Giuseppe Massari (Tornimparte (AQ), 10-12-1957 / Pescara, 06-05-2002) è stato un giornalista locale aquilano.

Ha vissuto un periodo particolare per la nostra città (e forse per tutta l’ Italia): l’ultimo periodo nel quale ancora esistevano personaggi fortemente legati alla tradizione, fortemente radicati nel territorio, ma nel quale già cominciava l’informazione di massa dal basso, con il passaggio diffuso delle audio e videocassette e, soprattutto, con la diffusione delle tv locali (quando poi, più tardi, arriveranno Internet, i blog, YouTube e Facebook niente sarà più come prima).

Un altro fenomeno locale analogo è stato quello del bidello Mario Magnotta, le cui reazioni scomposte ad alcuni scherzi telefonici sono diventati uno dei primi tormentoni conosciuti a livello nazionale (famosissimo lo scherzo della “lavatrice”).

Giuseppe Massari ha avuto una formazione artistica nel teatro come regista, attore e mimo, oltre ad aver collaborato con l’Istituto Cinematografico “La Lanterna Magica” in diversi progetti (molto nota una sua improvvisazione televisiva con Roberto Benigni).

Il suo giornalismo di strada prese molto da queste esperienze: innanzitutto la teorizzazione, diremmo oggi, intellettuale dei format; poi lo studio dei soggetti, la sua presenza discreta sullo schermo.

Come erano, dunque, i programmi di Gio’ Kappa?

Riportiamo, di seguito, una sua nota dichiarazione del 1998 che, meglio di qualunque altra nostra spiegazione, rende l’idea del lavoro e delle idee di Gio’ Kappa:

“I miei sono programmi popolari che coinvolgono direttamente la gente, e sono tesi a rappresentare la realtà quotidiana per quella che è, senza artefazioni e finzioni.
In un momento in cui le tv nazionali non riescono a superare il cliché che tutti i programmi devono essere lustrini e pailettes, per non parlare delle soap opera in cui tutti sono belli, ricchi, cinici e infallibili, credo sia un obbligo morale per tutti aprire una riflessione su questo tema.
Ho verificato personalmente che quando fai parlare il contadino con la sua faccia rugosa e magari in dialetto, o l’ambulante che vende la frutta nel mercato, ottieni già un effetto dirompente, è la realtà che appare finta, perché non è più rappresentata.”

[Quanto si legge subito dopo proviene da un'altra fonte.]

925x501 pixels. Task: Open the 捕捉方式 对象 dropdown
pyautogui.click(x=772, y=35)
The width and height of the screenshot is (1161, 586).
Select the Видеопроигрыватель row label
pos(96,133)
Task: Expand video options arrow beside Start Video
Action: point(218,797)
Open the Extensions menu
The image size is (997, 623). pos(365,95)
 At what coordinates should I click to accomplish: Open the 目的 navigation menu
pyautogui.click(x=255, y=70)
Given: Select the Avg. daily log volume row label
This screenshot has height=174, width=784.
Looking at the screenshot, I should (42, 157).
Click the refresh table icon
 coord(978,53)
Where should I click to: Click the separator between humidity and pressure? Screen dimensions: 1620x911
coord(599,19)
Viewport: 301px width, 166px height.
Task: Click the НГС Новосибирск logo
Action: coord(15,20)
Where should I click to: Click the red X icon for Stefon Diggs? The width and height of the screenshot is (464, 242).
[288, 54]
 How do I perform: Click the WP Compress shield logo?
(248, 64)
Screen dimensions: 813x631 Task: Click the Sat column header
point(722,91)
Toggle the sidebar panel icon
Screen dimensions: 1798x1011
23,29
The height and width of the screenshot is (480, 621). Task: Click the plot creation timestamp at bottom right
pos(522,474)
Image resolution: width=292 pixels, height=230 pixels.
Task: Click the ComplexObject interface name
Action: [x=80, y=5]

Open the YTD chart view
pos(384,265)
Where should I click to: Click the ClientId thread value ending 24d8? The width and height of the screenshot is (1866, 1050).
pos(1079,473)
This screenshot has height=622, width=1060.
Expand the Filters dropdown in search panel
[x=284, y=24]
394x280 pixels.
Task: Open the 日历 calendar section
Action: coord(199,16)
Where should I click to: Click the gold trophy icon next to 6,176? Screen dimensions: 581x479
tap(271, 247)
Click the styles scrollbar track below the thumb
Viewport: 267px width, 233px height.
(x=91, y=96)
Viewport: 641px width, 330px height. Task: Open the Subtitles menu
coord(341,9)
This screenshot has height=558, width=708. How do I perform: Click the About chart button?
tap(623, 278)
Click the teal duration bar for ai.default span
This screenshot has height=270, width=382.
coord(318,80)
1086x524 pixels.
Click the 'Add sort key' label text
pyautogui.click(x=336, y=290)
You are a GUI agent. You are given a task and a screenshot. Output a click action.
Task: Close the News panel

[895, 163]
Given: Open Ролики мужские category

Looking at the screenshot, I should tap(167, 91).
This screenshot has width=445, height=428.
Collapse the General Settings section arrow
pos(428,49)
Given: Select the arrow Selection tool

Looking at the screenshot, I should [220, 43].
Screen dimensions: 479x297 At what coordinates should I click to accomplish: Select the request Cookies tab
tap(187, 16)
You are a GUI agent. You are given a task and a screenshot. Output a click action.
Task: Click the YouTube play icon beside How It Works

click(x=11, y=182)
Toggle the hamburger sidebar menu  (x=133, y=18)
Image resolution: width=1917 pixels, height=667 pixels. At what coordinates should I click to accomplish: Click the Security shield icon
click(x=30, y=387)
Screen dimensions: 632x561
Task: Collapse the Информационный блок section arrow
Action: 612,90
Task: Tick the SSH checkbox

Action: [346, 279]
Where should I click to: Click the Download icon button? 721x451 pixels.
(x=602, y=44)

In questo ritroviamo l’essenza più alta della televisione locale, del giornalismo “dal basso”: non la ricerca dello “scoop”, dell’eccezionale, ma la ricerca del quotidiano, dell’ordinario. Non la realtà televisiva dei reality odierni, ma la realtà vera non finalizzata alla rappresentazione (onanista) di sé stessa.

Ritroviamo, ancora, uno studio dall’aspetto documentaristico di luoghi, persone e tradizioni, con un unico elemento esterno: l’intervistatore stesso. Gio’ Kappa, appunto.

Era lui a dare il via alle interviste, con un’espressione semplice, una frase dalla banalità spiazzante, con un silenzio prolungato. Non le indirizzava, però, non poneva sé stesso davanti alla telecamera, anzi rimaneva sempre di lato, periferico, sornione.

Diventò un fenomeno locale: in tanti la mattina speravano di incontrarlo per le strade della città, cercando di farsi intervistare; tanti altri lo fuggivano impauriti!

Ci ha lasciato dieci anni di riprese quotidiane, a ricordarci (e ad insegnare ai più giovani) come era la nostra città e come eravamo noi.

Un progetto della nostra associazione, in collaborazione con la Biblioteca Provinciale e l’Università degli Studi dell’Aquila, proverà a recuperare e studiare tutto il materiale video che Giuseppe Massari aveva attentamente archiviato.

Ci saranno da approfondire le sue tecniche di intervista e comunicazione, oltre, attraverso un’analisi antropologica, a tutto il suo girato, preziosa arca dell’umanità varia che sta scomparendo globalizzata.